Saved data entries:

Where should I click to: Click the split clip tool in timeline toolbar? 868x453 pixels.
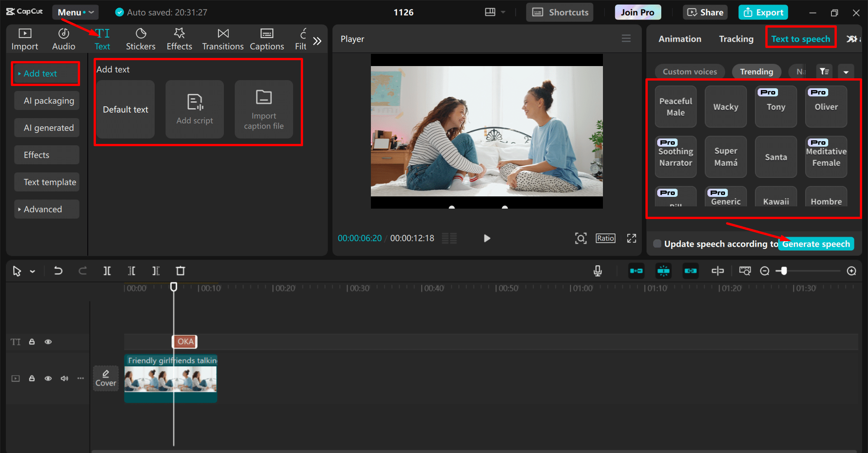[x=107, y=271]
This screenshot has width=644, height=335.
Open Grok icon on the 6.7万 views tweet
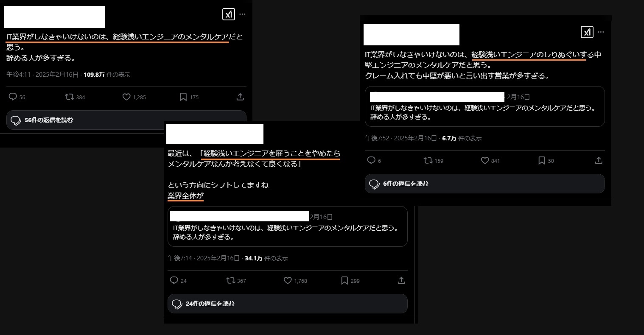587,32
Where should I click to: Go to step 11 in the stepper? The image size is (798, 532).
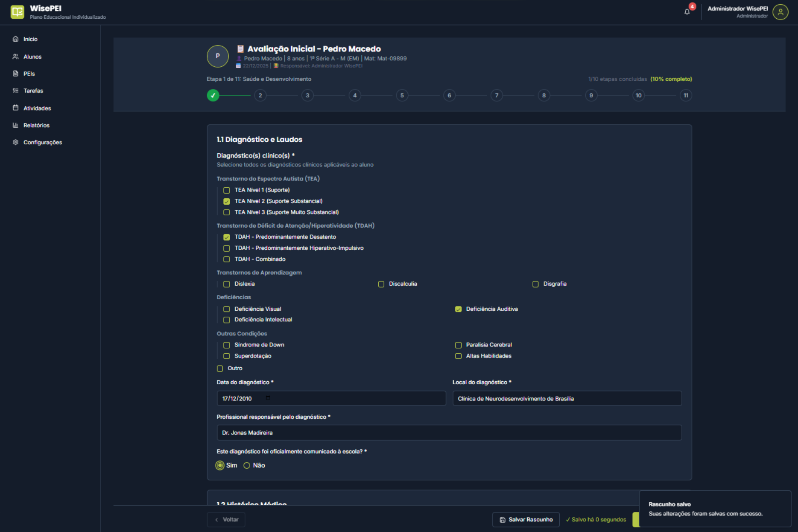[686, 95]
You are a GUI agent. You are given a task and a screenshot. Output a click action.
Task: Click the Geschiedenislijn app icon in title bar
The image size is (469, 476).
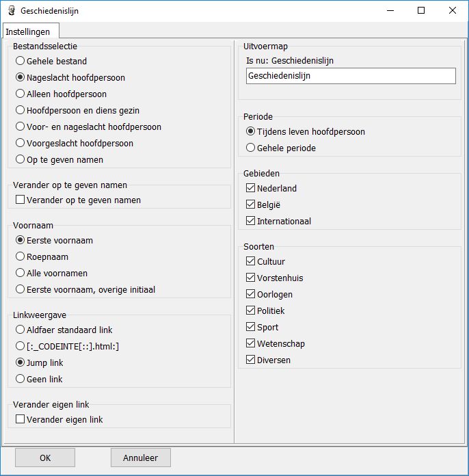[10, 12]
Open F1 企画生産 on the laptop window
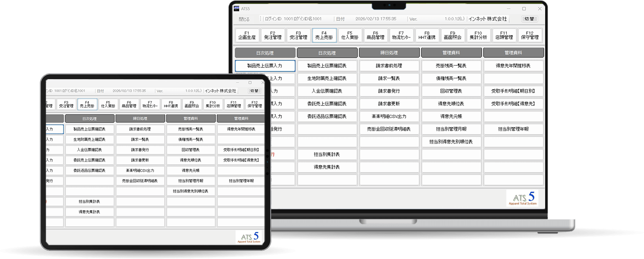 pos(247,35)
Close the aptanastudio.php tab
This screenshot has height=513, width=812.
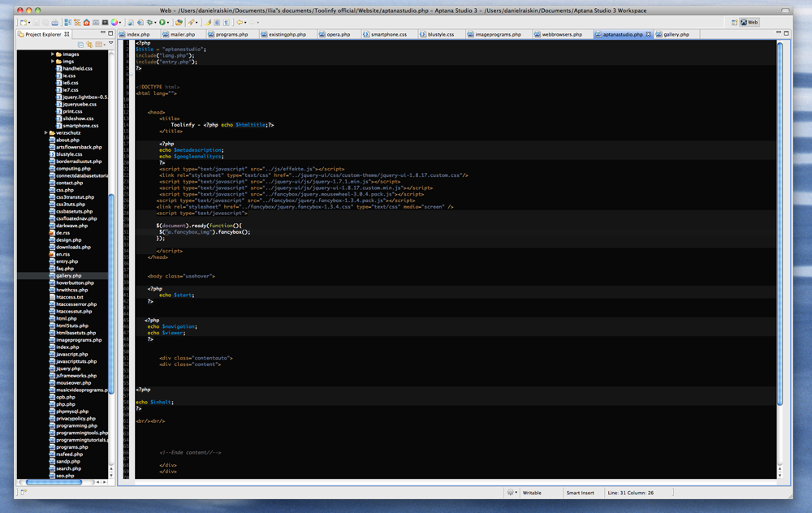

Task description: Please print exactly the lines from the one holding "You are a GUI" through the final line of the data above, including both, and skip all pictures.

Answer space:
You are a GUI agent. You are given a task and a screenshot. Output a click action.
Task: Click the Geschiedenislijn app icon in title bar
The image size is (469, 476).
[10, 12]
Open F1 企画生産 on the laptop window
 pos(247,35)
Close the aptanastudio.php tab
This screenshot has height=513, width=812.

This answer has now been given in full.